The letter says that China doesn’t have access to that user information and TikTok would not hand that information over if asked.

At any rate, the letter does show that TikTok was never contacted about any of this. Further, TikTok was just like everyone else, learning about all of these “concerns” through the media afterwards. It’s a rather unusual way of conducting any sort of investigation: not even bothering to contact the people being accused in the first place. You already have one investigation that basically turned up nothing nefarious about TikTok, yet you have all of these accusations without evidence to back those accusations up. The government has urged the public to make an informed choice, yet chose not to inform the public about the concerns they have. You well and truly can’t make this up.

Yet, the media just assumes wrongdoing and a vague accusation was good enough for them to assume that TikTok is this overarching nemesis that is terrorizing Canadian’s like no other app or platform has. In public hearings, witnesses have already testified about Chinese interference and cited two different apps: Weibo and WeChat. Yet, we haven’t even come close to seeing similar moves to ban those apps as well.

At the end of the day, the Canadian government owes Canadian’s an explanation. Why was TikTok specifically targeted? What threat did they find that was so unique to TikTok that TikTok had to be singled out out of multiple other apps and platforms out there? What are those safety and security concerns? Why now? Why is the government not being forthcoming about the specific risks and just resorting to vague notions about how ByteDance headquarters is located in China? What makes TikTok different from, say, Facebook, Twitter in regards to security and privacy?

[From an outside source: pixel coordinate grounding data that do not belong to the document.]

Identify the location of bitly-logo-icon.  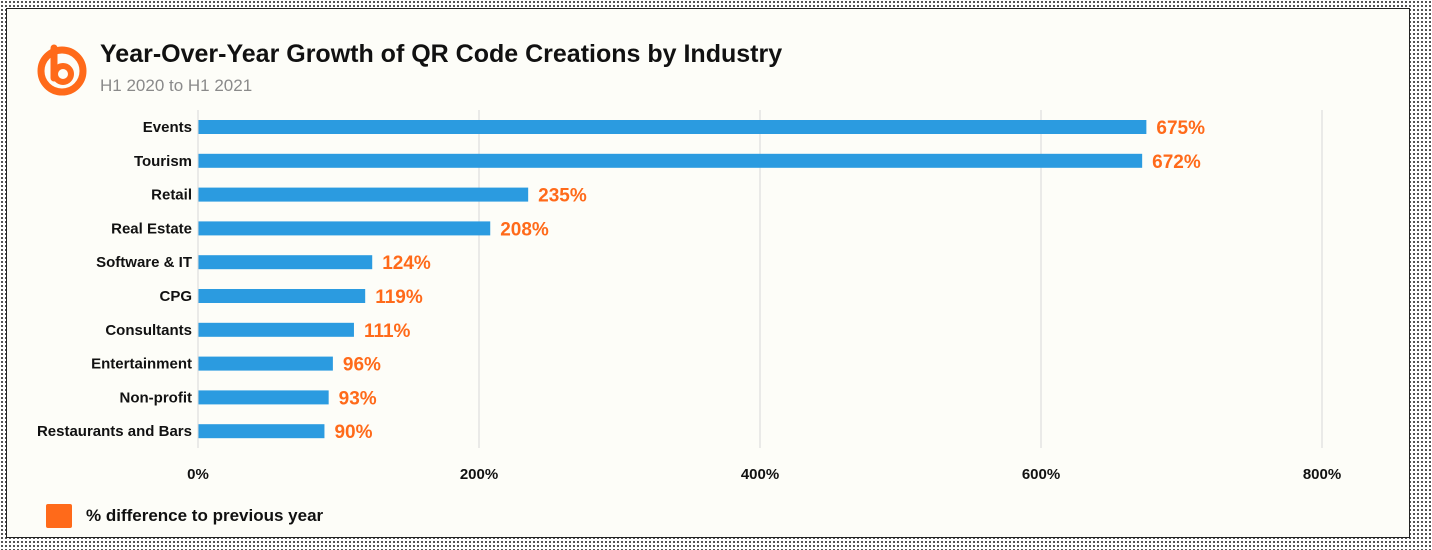
(62, 70).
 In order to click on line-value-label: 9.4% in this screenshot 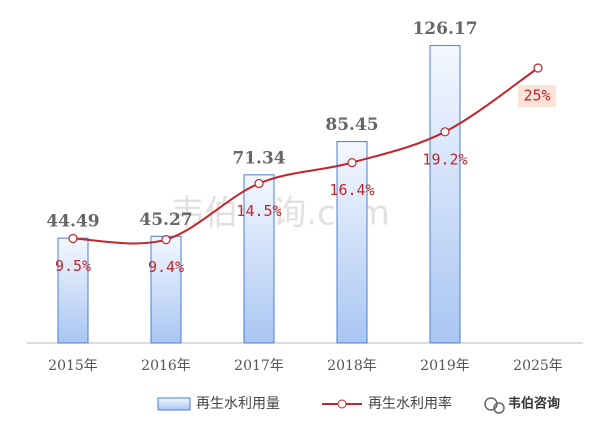, I will do `click(166, 267)`.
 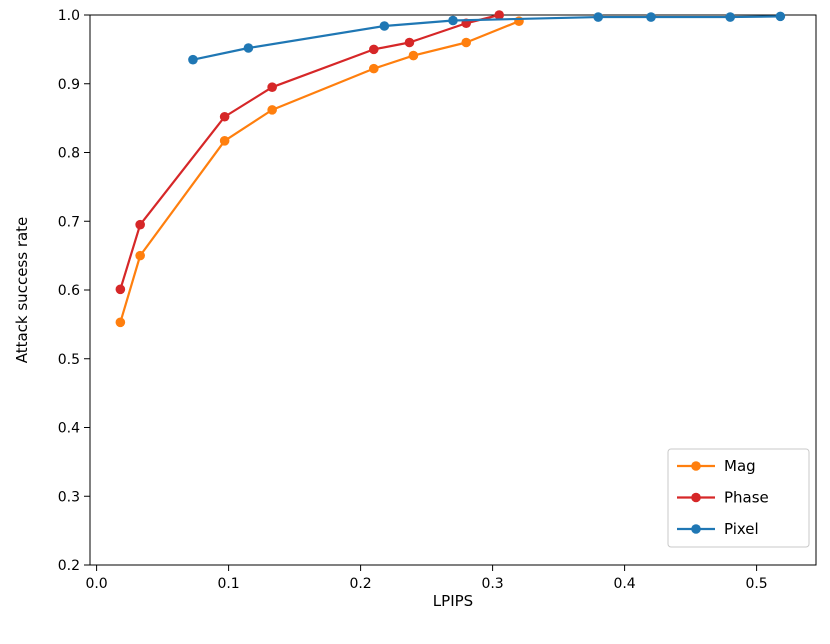 I want to click on legend-item-phase: Phase, so click(x=723, y=498).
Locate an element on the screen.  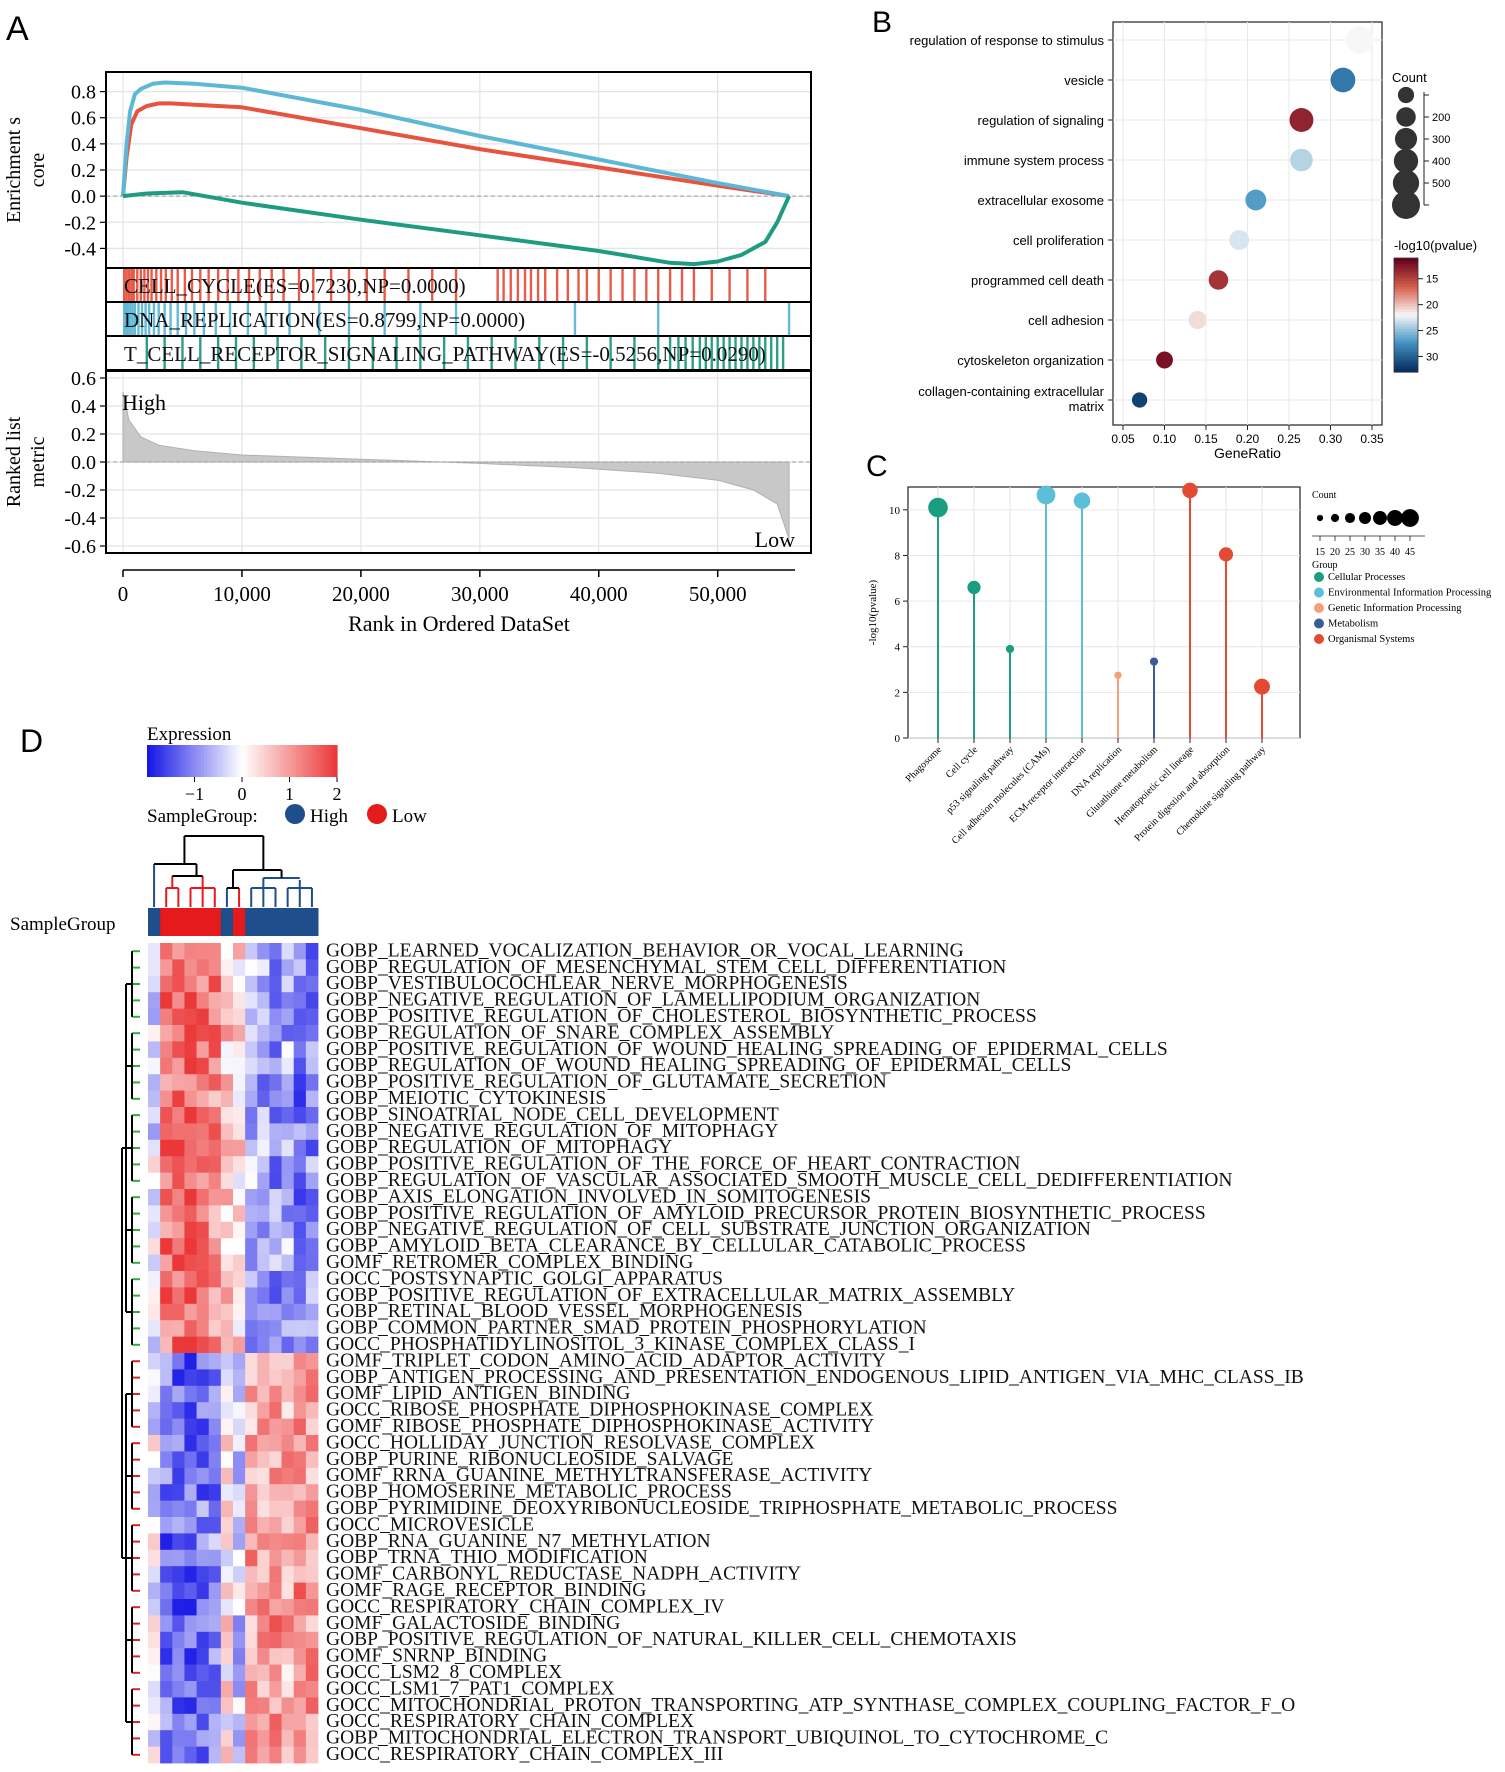
heatmap-row-label: GOMF_SNRNP_BINDING is located at coordinates (436, 1656).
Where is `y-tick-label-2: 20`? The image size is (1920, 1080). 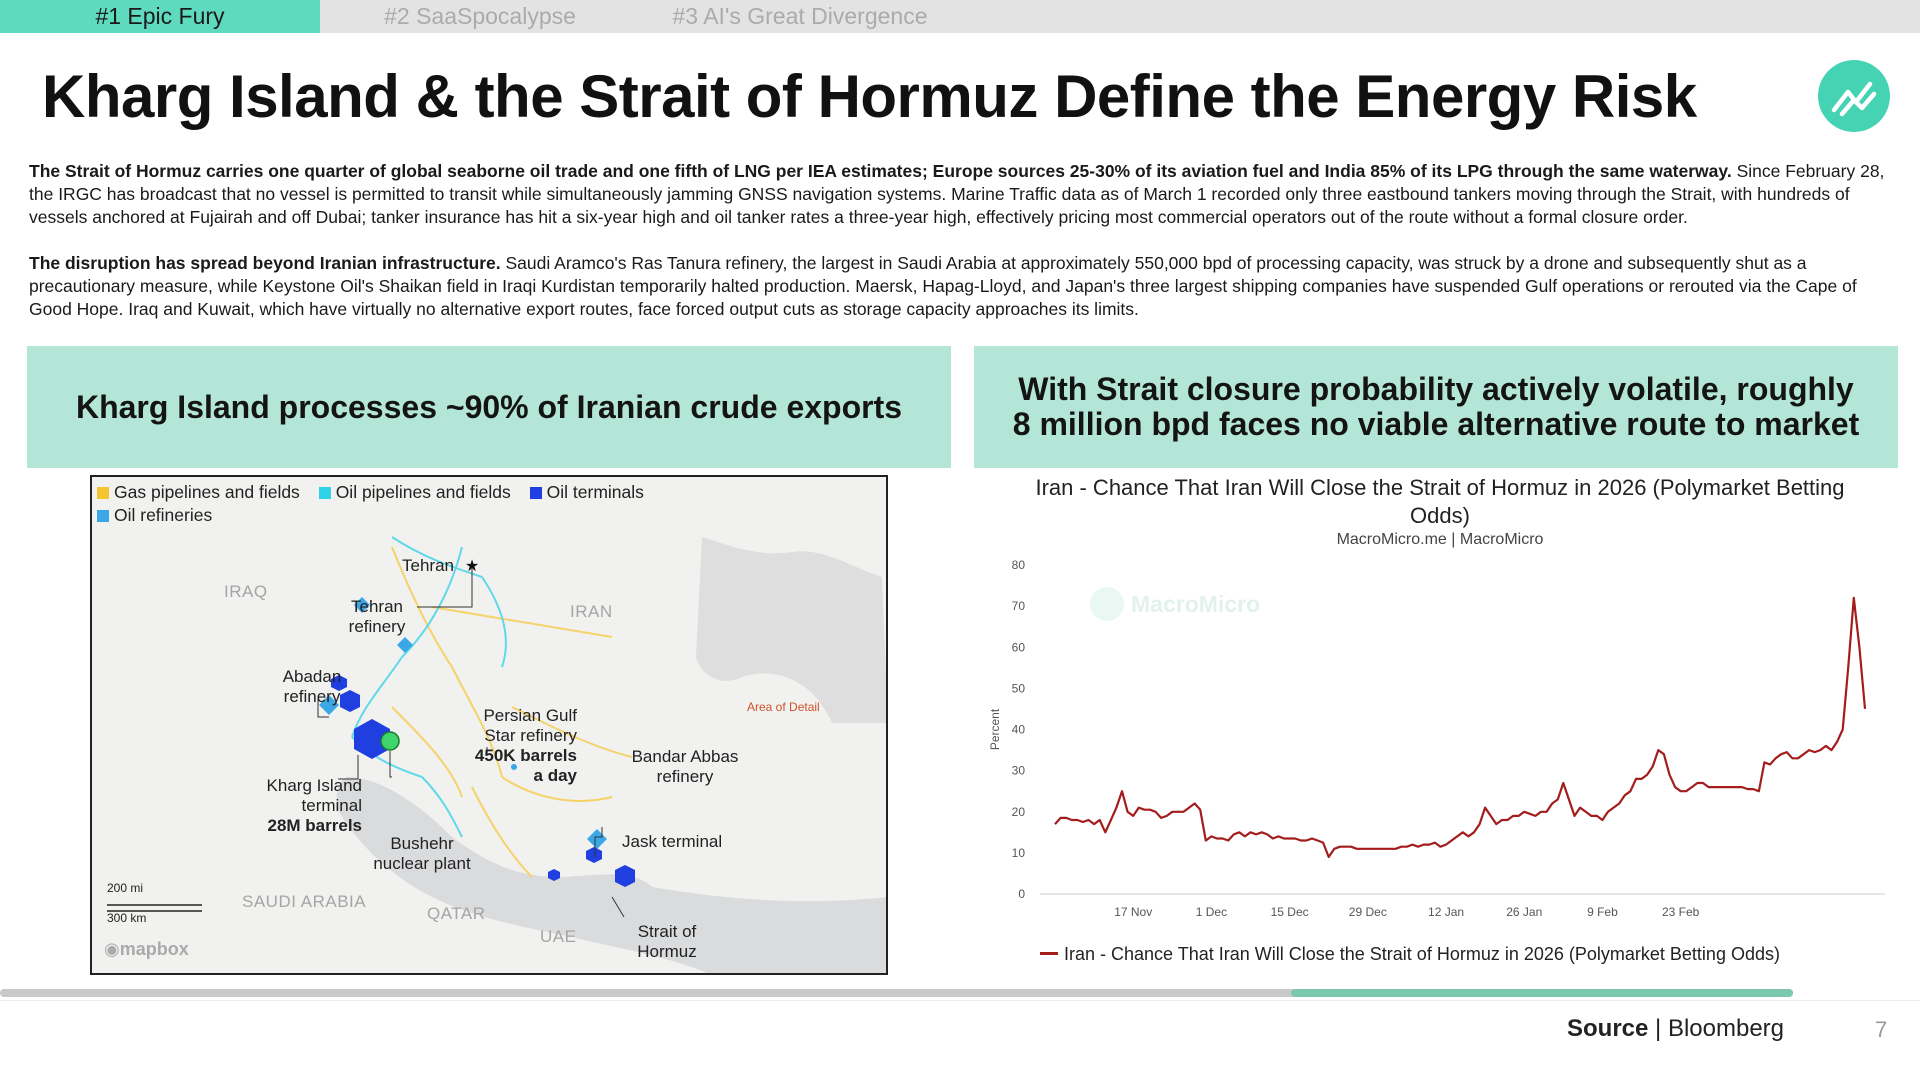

All of the above are valid questions. So far, the Canadian public has gotten no answers. At best, Canadian’s have been left speculating on their own and even the speculation is turning up nothing concrete. The lack of answers is damaging the government’s (and the mainstream media’s for that matter) credibility in all of this. The lack of progress on Bill C-27 is also causing self-inflicted damage on the governments part on top of it all. Like TikTok, we’re asking: what is the government talking about?